Your objective -> Could you reproduce the passage below about physiotherapy work in Uganda, word for word and in full?

Source text ->

════

Former entrance to the Physiotherapy Department at
Mulago National Referral Hospital in Kampala, Uganda
(Photo by Physiotherapy Department)
This opportunity held unique lessons as well. One, in particular, was building on existing projects rather than working in isolation of other efforts. Within “global health,” innumerable projects by multiple institutions are located in the same areas of the world, working on similar initiatives. So why always start something completely new? I was fortunate to meet an established group within my institution, and the beauty of physiotherapy is that it is a field relevant to all areas of healthcare. While cooperation among multiple partners requires comprehensive planning and coordination, our field is in an ideal position to support intercollegiate and multidisciplinary collaboration with existing efforts.
Lessons that come with working across national and cultural boundaries can be overwhelming. While my experience is still limited, I have found it helpful to reflect on broad-based questions such as: What service are you trying to provide? Who are you working with? Where are you and what are some of the cultural norms to consider? Why are you going to this particular location? Answers to these questions allow constant reflection for how to conduct oneself with each varying situation. In some moments, I was there to go with the flow and not be disruptive. In some cases, I was invited to be the foreigner, letting them ask me questions about myself and observe my behavior, making this international experience a two-way street whenever possible.
My experiences were not without mistakes, and I am thankful for continued reflection with colleagues and partners to improve ourselves. During one conversation, a fellow Ugandan physiotherapist opened up about his concern that outsiders come for short-term projects. Despite the best of intentions, he stated that energy is quickly lost and initiatives abandoned prior to completion. In other places, this same topic arose as I was shown equipment and project designs sitting in storage. I appreciated the honesty of these mentors. As healthcare providers we must consider our long-term impact, and sustainability should be a focus in all efforts.

════

Entries shown ->
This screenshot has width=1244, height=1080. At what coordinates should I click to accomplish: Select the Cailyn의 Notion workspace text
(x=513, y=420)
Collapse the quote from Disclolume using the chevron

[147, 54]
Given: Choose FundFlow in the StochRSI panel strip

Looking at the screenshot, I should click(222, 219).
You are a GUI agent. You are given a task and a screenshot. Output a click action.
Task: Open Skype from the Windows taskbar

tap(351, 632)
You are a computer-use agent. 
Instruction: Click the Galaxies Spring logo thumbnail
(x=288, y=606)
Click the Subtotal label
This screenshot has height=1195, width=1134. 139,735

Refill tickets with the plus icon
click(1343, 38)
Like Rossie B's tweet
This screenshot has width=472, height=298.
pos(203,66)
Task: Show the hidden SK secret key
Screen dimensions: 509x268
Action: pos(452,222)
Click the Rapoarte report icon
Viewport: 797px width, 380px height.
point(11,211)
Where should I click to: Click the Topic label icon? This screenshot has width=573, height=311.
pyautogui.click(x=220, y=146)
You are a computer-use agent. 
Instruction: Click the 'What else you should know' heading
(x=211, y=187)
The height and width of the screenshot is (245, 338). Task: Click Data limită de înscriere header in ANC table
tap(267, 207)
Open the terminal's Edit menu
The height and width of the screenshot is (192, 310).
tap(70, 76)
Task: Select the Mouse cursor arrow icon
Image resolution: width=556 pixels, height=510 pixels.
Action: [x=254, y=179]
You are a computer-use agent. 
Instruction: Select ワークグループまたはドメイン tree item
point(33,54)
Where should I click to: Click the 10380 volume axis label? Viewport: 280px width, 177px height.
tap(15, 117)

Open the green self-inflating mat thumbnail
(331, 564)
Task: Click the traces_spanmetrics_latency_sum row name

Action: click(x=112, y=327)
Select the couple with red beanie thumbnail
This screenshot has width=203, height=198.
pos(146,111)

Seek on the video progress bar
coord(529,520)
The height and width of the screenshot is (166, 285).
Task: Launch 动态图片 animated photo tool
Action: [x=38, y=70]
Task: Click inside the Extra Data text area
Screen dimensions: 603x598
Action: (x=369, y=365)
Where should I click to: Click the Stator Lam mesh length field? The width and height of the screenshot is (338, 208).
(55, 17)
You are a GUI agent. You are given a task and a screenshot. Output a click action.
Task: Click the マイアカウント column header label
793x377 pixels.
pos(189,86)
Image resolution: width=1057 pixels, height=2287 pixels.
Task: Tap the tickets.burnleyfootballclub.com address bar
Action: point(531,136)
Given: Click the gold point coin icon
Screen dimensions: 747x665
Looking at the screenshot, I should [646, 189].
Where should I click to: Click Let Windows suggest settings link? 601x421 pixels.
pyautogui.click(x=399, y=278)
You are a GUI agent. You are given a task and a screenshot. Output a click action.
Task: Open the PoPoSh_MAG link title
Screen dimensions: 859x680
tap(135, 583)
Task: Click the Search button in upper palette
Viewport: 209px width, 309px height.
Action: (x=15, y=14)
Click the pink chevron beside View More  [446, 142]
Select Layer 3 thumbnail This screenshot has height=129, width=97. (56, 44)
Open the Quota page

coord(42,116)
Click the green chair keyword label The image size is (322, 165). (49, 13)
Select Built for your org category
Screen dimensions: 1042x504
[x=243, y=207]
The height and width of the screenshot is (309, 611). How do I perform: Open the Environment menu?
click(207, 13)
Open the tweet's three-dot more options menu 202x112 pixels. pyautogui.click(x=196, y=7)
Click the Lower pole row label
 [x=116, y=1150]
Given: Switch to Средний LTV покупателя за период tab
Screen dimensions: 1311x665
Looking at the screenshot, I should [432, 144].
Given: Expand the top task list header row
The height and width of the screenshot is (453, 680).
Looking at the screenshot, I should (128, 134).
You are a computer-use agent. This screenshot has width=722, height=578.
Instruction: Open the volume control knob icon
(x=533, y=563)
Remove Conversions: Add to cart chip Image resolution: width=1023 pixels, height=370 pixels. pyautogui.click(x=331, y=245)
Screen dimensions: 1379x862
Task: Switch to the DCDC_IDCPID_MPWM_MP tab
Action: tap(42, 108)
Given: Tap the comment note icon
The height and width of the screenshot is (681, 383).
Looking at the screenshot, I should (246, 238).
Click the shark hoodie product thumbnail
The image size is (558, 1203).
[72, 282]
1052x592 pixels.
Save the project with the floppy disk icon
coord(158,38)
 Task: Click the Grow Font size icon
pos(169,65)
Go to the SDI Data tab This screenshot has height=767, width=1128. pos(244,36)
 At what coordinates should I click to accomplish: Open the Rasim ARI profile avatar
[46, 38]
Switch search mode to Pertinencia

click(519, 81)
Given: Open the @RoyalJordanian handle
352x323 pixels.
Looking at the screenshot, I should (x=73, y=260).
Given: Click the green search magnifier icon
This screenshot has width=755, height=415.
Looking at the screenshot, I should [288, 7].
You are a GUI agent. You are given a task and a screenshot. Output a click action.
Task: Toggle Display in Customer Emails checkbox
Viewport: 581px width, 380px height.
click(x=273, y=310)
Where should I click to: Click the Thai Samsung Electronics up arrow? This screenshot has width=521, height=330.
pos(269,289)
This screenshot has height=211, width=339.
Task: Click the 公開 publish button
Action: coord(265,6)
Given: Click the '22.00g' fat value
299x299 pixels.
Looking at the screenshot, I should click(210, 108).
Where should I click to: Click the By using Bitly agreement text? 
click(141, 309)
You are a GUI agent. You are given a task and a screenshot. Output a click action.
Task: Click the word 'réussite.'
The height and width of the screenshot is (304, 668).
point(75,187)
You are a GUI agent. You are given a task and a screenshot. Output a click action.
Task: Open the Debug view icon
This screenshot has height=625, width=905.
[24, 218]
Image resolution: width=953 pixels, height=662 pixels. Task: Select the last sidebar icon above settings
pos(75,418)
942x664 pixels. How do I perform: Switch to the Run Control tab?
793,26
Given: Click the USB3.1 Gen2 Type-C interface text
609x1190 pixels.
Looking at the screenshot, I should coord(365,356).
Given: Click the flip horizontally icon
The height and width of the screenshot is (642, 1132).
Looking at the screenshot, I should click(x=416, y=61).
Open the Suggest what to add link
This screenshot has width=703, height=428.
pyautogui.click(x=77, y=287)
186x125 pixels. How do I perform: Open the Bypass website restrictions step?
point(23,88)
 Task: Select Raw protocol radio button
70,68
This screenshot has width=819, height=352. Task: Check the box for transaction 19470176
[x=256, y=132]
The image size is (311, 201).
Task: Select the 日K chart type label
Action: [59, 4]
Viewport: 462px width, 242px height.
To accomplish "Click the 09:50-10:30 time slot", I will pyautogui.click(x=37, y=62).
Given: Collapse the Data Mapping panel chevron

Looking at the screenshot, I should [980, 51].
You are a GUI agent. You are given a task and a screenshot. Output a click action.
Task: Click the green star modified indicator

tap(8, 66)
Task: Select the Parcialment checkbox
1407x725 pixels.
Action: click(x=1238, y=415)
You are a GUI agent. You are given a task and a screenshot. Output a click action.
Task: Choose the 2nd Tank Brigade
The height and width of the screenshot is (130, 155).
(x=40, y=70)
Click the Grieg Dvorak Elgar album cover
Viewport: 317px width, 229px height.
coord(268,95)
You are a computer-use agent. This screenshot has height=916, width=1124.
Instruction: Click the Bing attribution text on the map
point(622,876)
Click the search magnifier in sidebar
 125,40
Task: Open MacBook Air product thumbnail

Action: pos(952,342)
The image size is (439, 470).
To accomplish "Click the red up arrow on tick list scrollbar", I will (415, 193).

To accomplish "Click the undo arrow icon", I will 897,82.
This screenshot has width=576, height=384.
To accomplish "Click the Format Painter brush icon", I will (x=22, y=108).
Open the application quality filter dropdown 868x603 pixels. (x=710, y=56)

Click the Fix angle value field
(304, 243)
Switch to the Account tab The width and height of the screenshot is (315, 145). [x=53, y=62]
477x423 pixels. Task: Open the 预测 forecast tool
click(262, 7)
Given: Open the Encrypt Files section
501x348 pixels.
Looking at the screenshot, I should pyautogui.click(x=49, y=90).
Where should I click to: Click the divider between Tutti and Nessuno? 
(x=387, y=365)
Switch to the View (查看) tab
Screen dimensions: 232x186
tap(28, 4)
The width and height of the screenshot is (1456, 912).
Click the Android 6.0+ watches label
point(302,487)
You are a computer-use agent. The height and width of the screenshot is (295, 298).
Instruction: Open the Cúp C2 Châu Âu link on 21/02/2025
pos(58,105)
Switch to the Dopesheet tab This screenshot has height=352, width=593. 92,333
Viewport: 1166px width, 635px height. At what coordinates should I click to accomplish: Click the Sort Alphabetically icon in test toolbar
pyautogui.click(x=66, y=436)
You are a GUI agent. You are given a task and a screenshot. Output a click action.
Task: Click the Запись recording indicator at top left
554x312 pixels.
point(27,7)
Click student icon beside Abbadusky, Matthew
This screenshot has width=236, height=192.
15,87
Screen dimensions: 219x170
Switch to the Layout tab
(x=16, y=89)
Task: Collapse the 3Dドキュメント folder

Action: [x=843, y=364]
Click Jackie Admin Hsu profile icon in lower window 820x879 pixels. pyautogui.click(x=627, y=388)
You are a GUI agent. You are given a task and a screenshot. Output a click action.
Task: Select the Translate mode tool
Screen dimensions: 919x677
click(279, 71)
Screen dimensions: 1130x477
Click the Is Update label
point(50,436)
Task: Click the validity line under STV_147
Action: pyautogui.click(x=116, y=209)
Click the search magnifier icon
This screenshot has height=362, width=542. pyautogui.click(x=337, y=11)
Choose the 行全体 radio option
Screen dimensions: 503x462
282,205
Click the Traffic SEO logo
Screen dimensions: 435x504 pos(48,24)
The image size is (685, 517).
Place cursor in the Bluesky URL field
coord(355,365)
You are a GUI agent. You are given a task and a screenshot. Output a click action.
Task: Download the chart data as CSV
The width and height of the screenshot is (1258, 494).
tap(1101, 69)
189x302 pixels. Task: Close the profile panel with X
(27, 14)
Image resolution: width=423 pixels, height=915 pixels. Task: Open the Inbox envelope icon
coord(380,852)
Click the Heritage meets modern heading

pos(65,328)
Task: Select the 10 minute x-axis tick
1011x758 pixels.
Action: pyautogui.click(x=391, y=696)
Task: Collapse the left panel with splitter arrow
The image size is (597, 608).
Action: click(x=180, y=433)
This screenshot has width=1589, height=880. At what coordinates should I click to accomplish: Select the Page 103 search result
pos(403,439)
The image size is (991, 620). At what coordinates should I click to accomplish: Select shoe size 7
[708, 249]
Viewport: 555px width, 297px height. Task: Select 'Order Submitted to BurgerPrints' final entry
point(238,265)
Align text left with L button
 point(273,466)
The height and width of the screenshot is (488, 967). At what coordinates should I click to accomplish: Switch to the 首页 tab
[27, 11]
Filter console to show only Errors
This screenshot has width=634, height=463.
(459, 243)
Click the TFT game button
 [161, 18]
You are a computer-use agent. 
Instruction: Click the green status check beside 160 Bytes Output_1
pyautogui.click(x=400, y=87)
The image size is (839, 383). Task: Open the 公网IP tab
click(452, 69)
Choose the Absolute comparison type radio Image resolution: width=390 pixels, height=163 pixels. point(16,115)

════

Result of this exercise ->
Former entrance to the Physiotherapy Department at
Mulago National Referral Hospital in Kampala, Uganda
(Photo by Physiotherapy Department)
This opportunity held unique lessons as well. One, in particular, was building on existing projects rather than working in isolation of other efforts. Within “global health,” innumerable projects by multiple institutions are located in the same areas of the world, working on similar initiatives. So why always start something completely new? I was fortunate to meet an established group within my institution, and the beauty of physiotherapy is that it is a field relevant to all areas of healthcare. While cooperation among multiple partners requires comprehensive planning and coordination, our field is in an ideal position to support intercollegiate and multidisciplinary collaboration with existing efforts.
Lessons that come with working across national and cultural boundaries can be overwhelming. While my experience is still limited, I have found it helpful to reflect on broad-based questions such as: What service are you trying to provide? Who are you working with? Where are you and what are some of the cultural norms to consider? Why are you going to this particular location? Answers to these questions allow constant reflection for how to conduct oneself with each varying situation. In some moments, I was there to go with the flow and not be disruptive. In some cases, I was invited to be the foreigner, letting them ask me questions about myself and observe my behavior, making this international experience a two-way street whenever possible.
My experiences were not without mistakes, and I am thankful for continued reflection with colleagues and partners to improve ourselves. During one conversation, a fellow Ugandan physiotherapist opened up about his concern that outsiders come for short-term projects. Despite the best of intentions, he stated that energy is quickly lost and initiatives abandoned prior to completion. In other places, this same topic arose as I was shown equipment and project designs sitting in storage. I appreciated the honesty of these mentors. As healthcare providers we must consider our long-term impact, and sustainability should be a focus in all efforts.